2005-07-19 Thread Keith Addison

Hello John


Keith Addison wrote:
Anyone want a containerful of pocket bikes? If you're in the US you 
won't be doing much good for the balance of trade, so to speak, but 
on the other hand 138 people will be using a lot less fuel so China 
can have it instead. - K


Not really. Buncha fat little kids in serious need of exercise 
roaring up and down my street on smelly loud two-strokes for 
entertainment hasn't exactly endeared them to me.


Um, yes, I do believe there might well have been some such complaints 
45 years ago when we were all doing it with the Italian and Spanish 
pocket rockets of the day. Garellis, Itoms, Mars Monzas, Maseratis, 
Pegasos, and they could do 60mph, not just 40 like this newfangled 
stuff, or only 25 even. Hey, I'd do it all over again, it was great! 
We weren't fat little kids, we were all pretty fit. I'm sure you're 
right though, these days. Somebody usually had gravel rash but nobody 
got killed, not even by the neighbours (good getaway speed).

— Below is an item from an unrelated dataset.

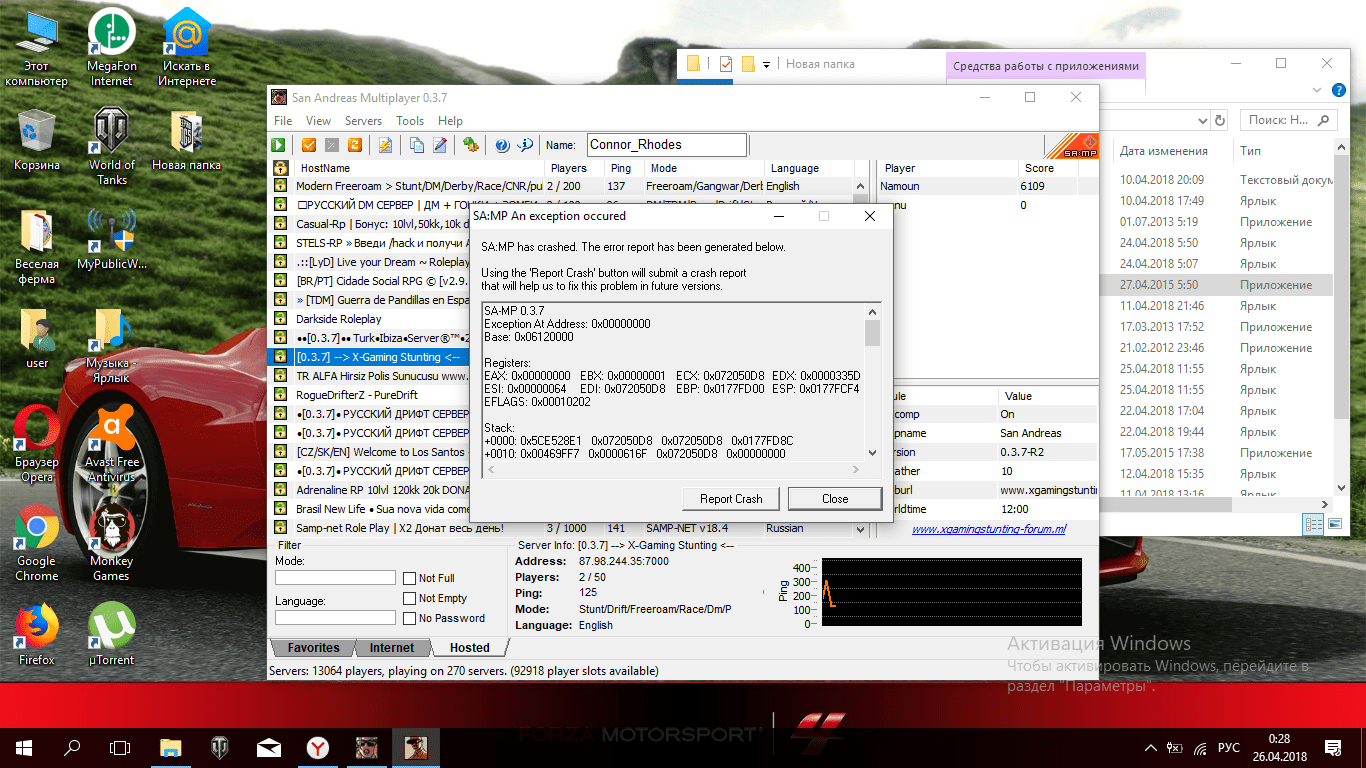Click the Name field containing Connor_Rhodes
1366x768 pixels.
tap(666, 145)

So you're not going to be forwarding me a fat forwarding fee then John? :-)

Regards

Keith



Here's what the NY Times had to say a couple of weeks back.

jh

A Big Load of Zip and Noise for Just 50 Pounds of Bike
By ROBERT JOHNSON
Published: July 10, 2005

SPEEDY, high-styled and low-slung, the minimotorcycles known as 
pocket rockets are hot sellers. But along with these bikes, most of 
them imports, have come complaints about safety and quality that 
have caught the attention of many police departments and lawmakers 
around the nation.


Typically priced at $200 to $500 and with engines whose intense 
whine would endear them to the Wild One, the machines are miniature 
versions of brawnier bikes that cost many thousands of dollars. That 
is a combination that many consumers find irresistible.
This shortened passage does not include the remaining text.